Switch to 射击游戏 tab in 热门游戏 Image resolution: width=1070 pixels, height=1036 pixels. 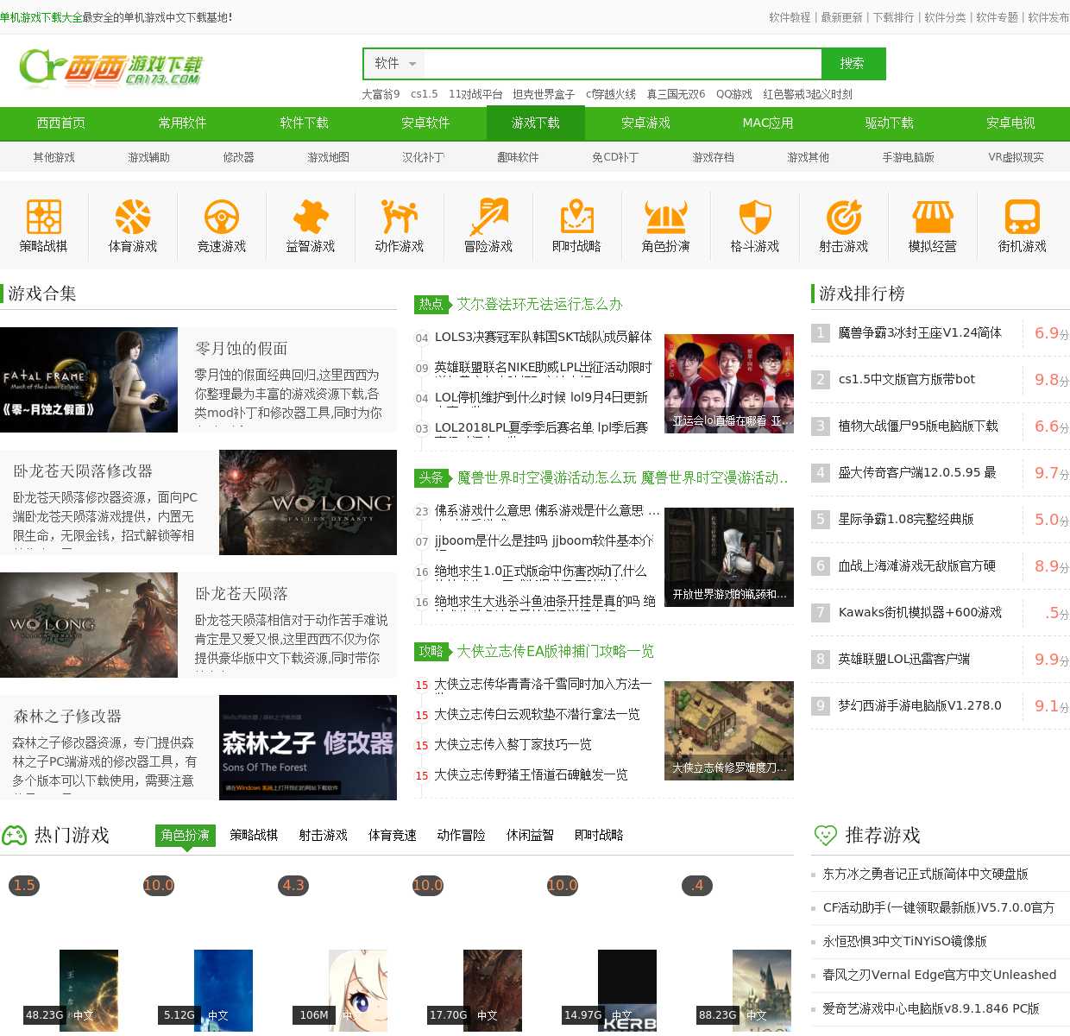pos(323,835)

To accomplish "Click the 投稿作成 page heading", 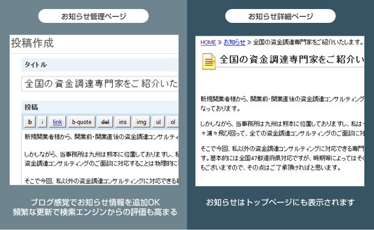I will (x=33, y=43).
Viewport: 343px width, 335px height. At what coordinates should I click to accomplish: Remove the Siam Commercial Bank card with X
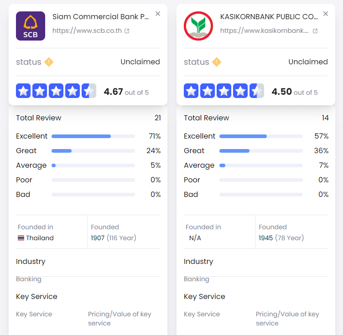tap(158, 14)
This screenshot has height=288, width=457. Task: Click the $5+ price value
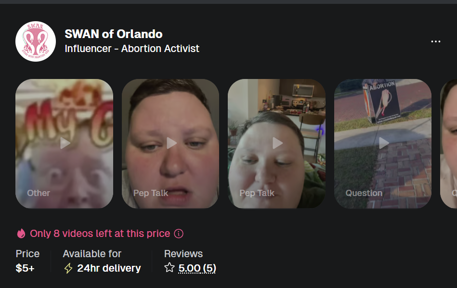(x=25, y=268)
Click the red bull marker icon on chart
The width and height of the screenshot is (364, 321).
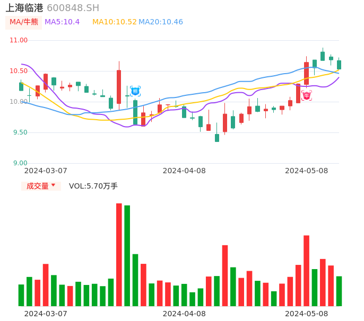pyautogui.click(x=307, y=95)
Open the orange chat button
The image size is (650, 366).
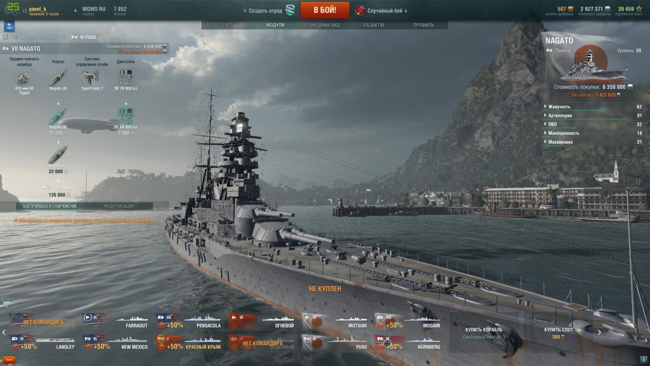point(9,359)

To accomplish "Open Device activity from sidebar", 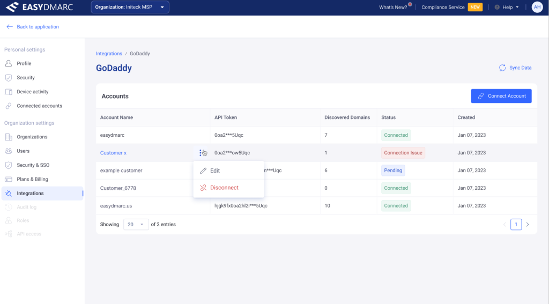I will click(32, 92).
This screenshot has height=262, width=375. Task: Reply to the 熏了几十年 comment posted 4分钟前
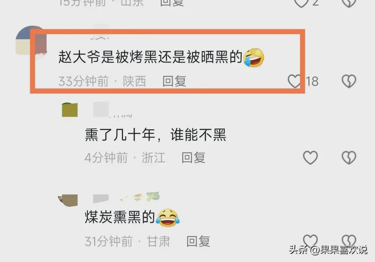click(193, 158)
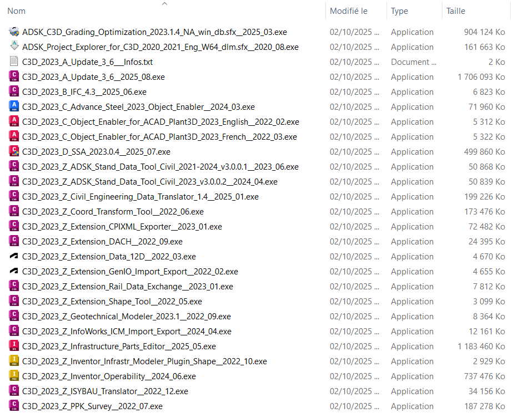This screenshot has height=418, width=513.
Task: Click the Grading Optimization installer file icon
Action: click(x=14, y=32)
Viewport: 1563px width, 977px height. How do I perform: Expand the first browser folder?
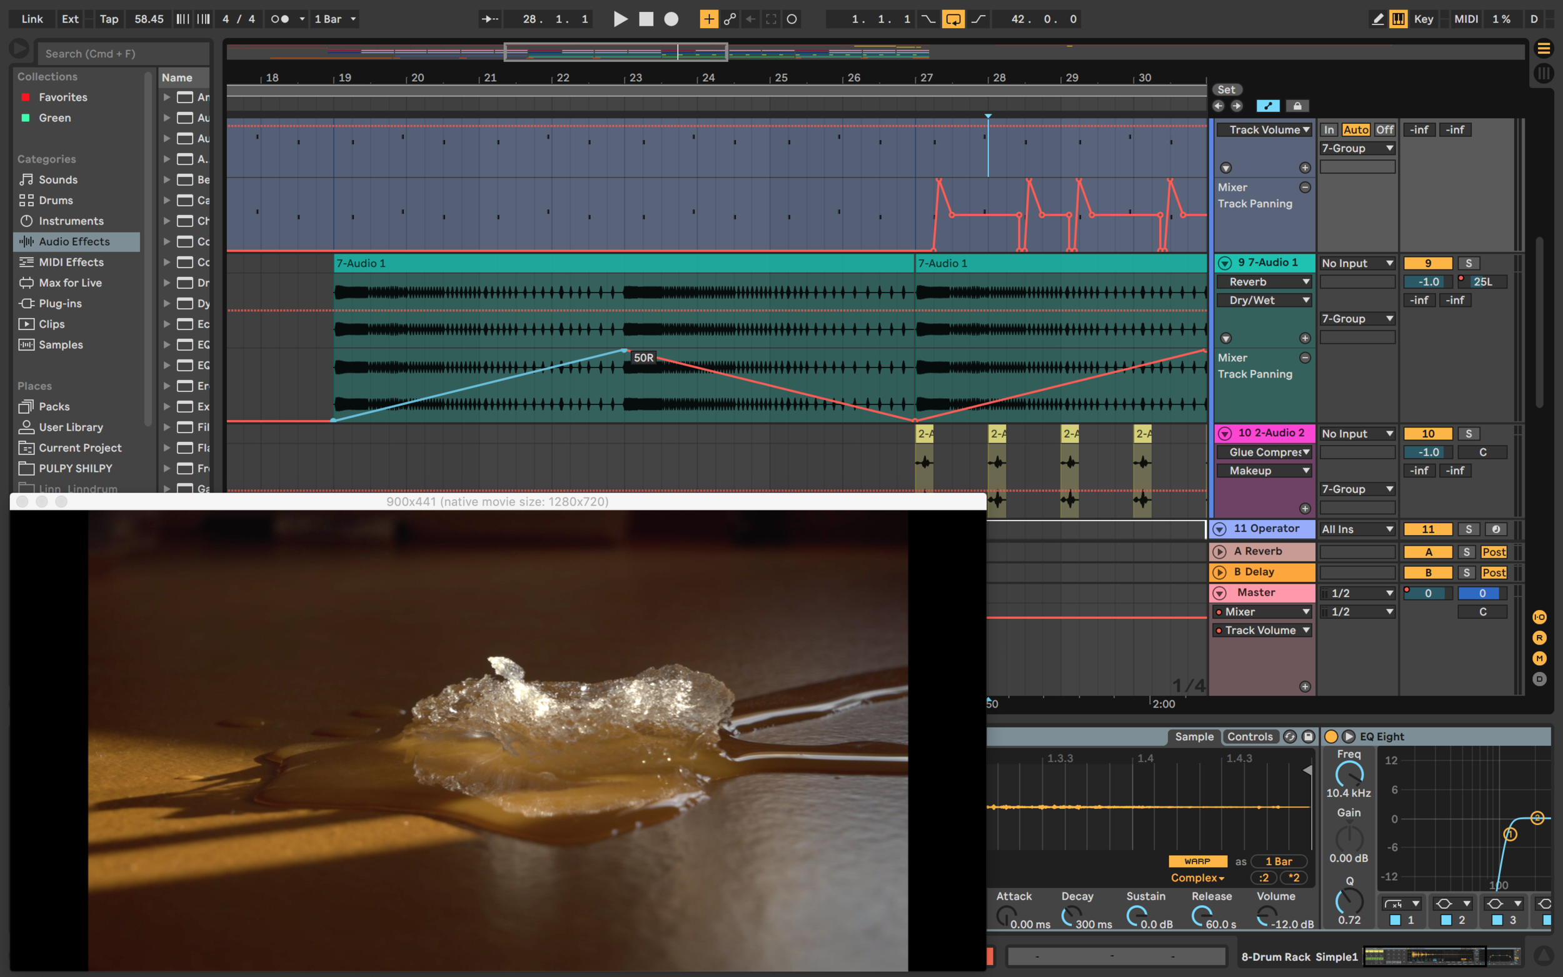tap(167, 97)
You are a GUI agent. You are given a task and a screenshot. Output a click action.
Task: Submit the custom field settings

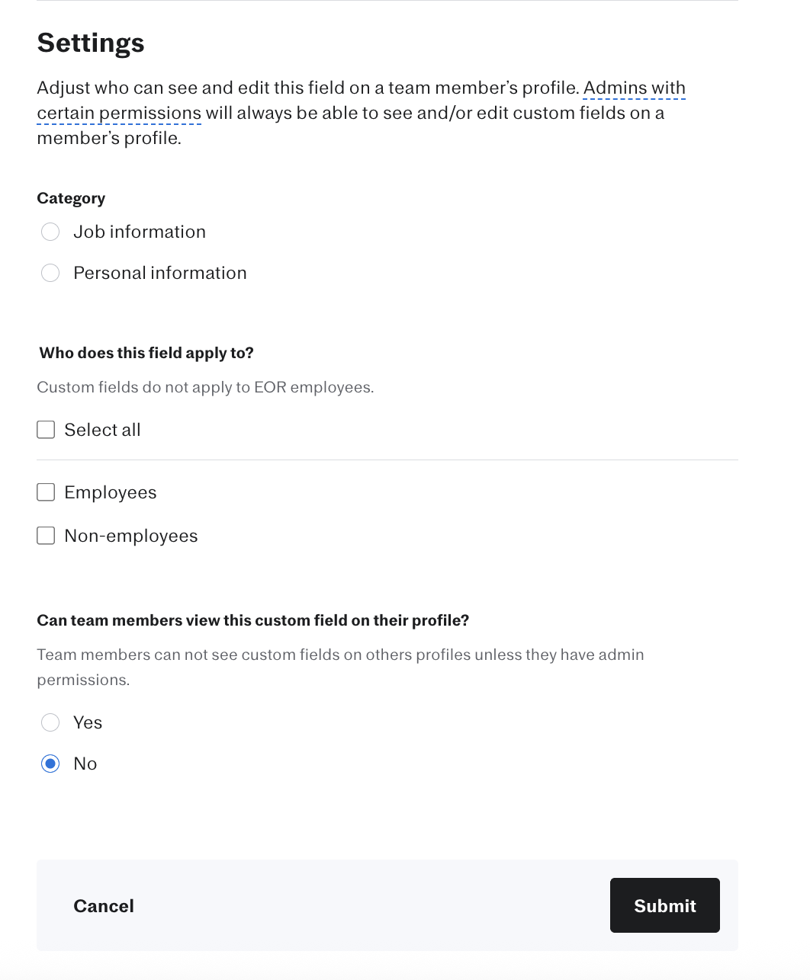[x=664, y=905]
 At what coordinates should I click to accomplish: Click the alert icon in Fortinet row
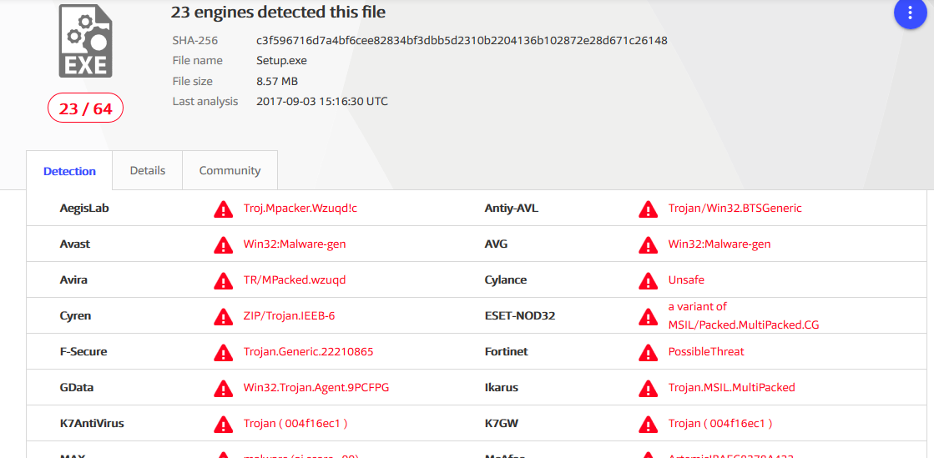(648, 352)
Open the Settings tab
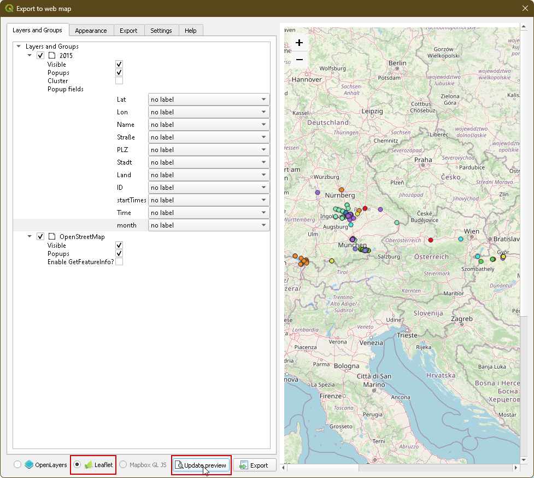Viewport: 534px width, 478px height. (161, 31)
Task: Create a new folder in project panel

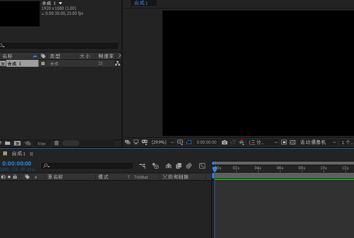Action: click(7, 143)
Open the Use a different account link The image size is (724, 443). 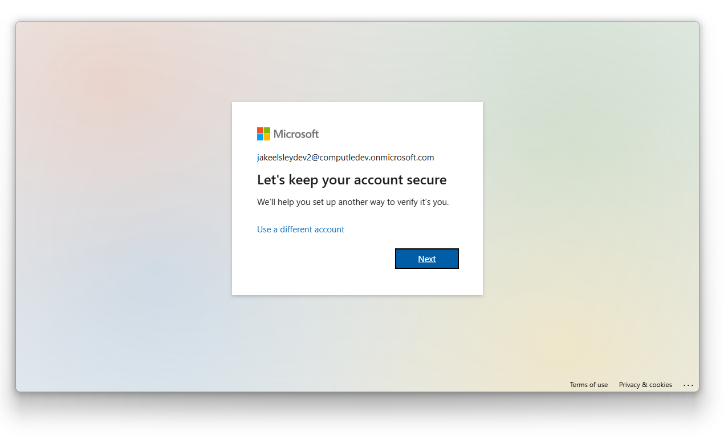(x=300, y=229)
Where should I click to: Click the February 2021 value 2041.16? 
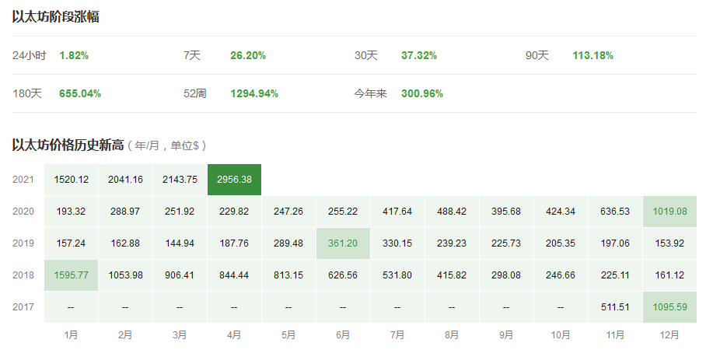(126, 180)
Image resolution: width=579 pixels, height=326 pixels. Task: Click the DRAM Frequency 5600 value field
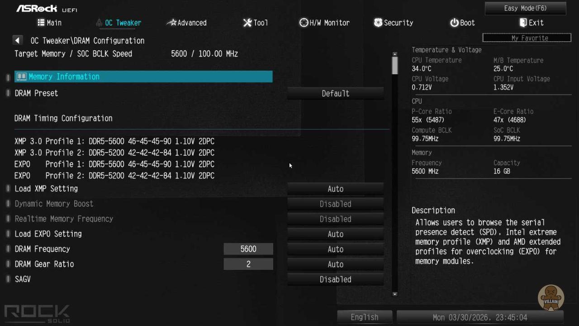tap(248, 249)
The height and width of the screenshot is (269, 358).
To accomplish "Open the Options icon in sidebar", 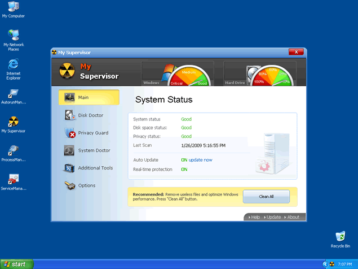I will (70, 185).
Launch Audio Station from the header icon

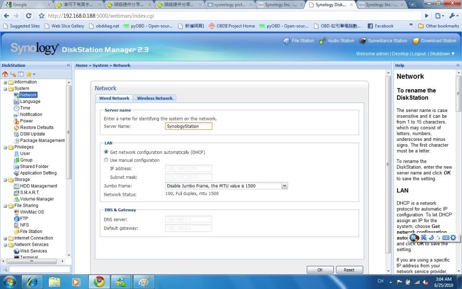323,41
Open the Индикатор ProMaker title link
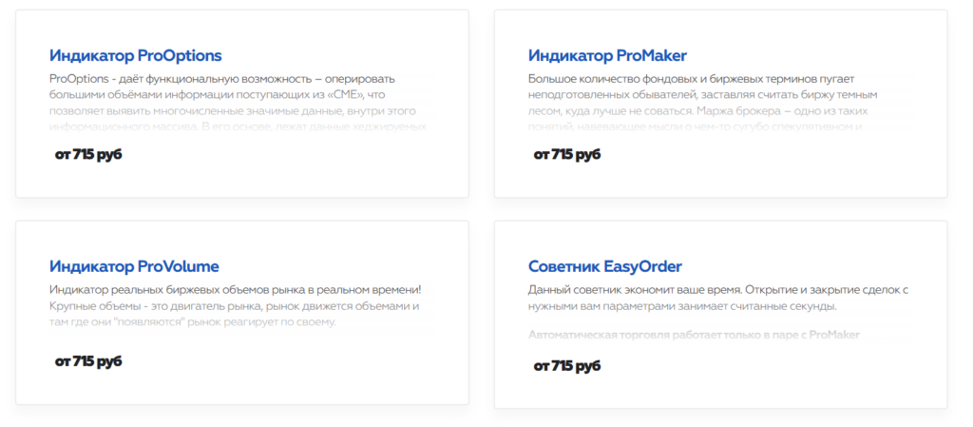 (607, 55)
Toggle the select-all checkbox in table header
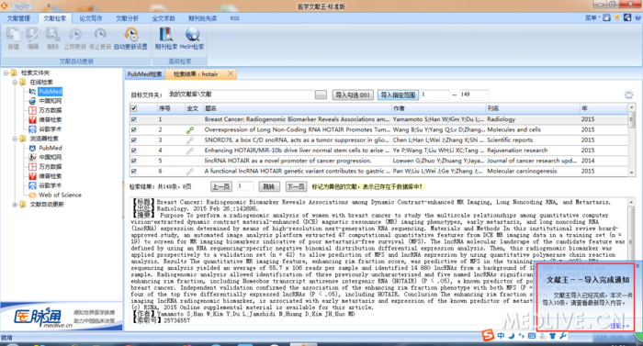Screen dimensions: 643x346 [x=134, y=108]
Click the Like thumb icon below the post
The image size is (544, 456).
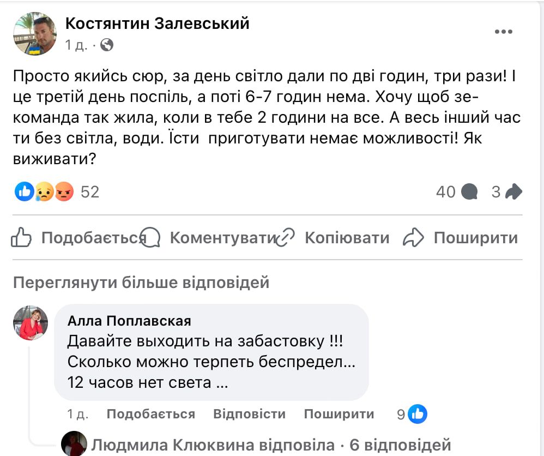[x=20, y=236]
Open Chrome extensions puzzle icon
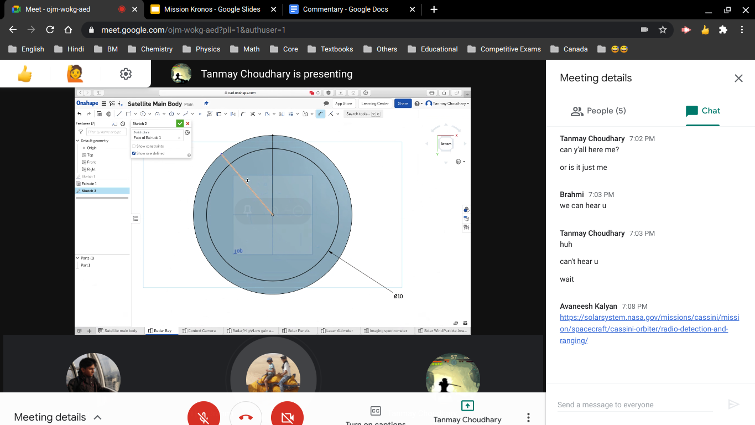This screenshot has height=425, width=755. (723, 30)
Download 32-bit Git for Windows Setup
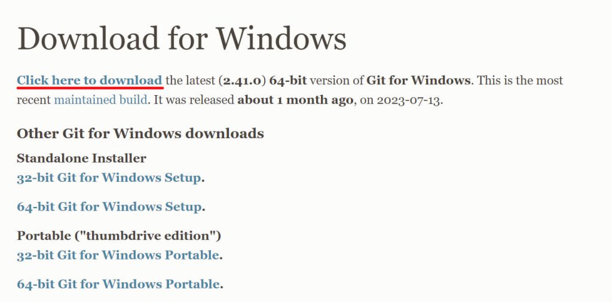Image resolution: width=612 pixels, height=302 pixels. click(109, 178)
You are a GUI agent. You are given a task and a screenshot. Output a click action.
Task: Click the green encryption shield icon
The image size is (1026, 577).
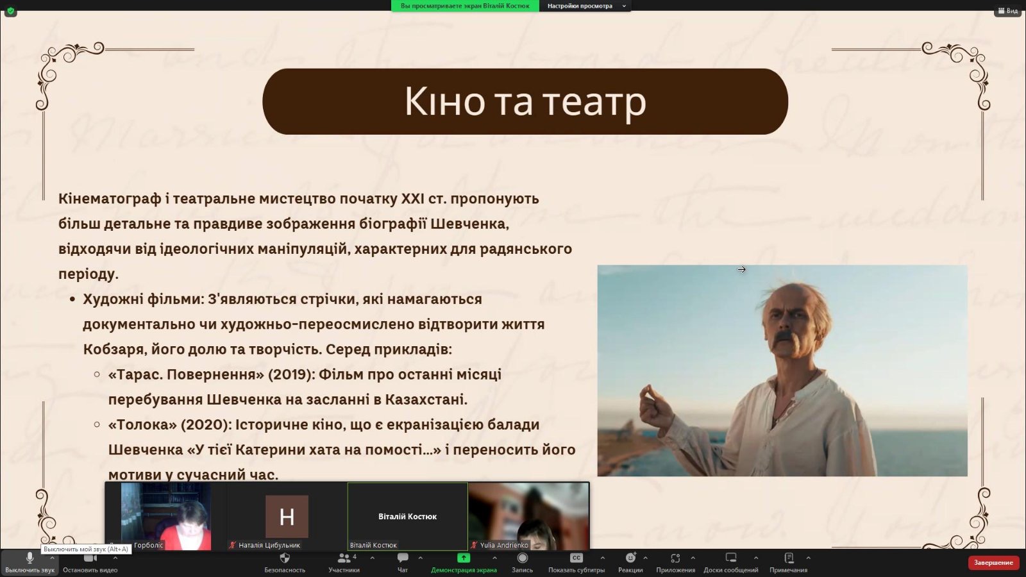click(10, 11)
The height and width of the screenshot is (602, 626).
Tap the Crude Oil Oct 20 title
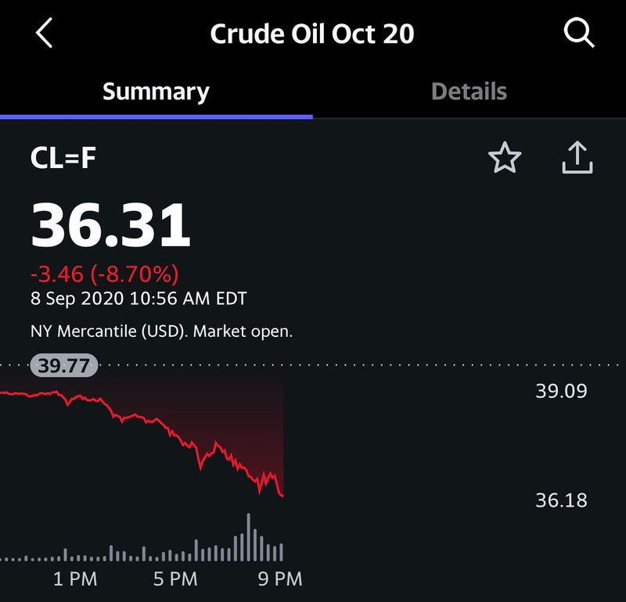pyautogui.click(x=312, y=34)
..........
Try it =
Write out again, exactly, each line from the one containing "Task: Click the green encryption shield icon" through the last line of the entries, and omit every picture.

Solution for this exercise =
Task: Click the green encryption shield icon
The image size is (1026, 577).
click(10, 11)
The height and width of the screenshot is (602, 626).
Tap the Crude Oil Oct 20 title
pyautogui.click(x=312, y=34)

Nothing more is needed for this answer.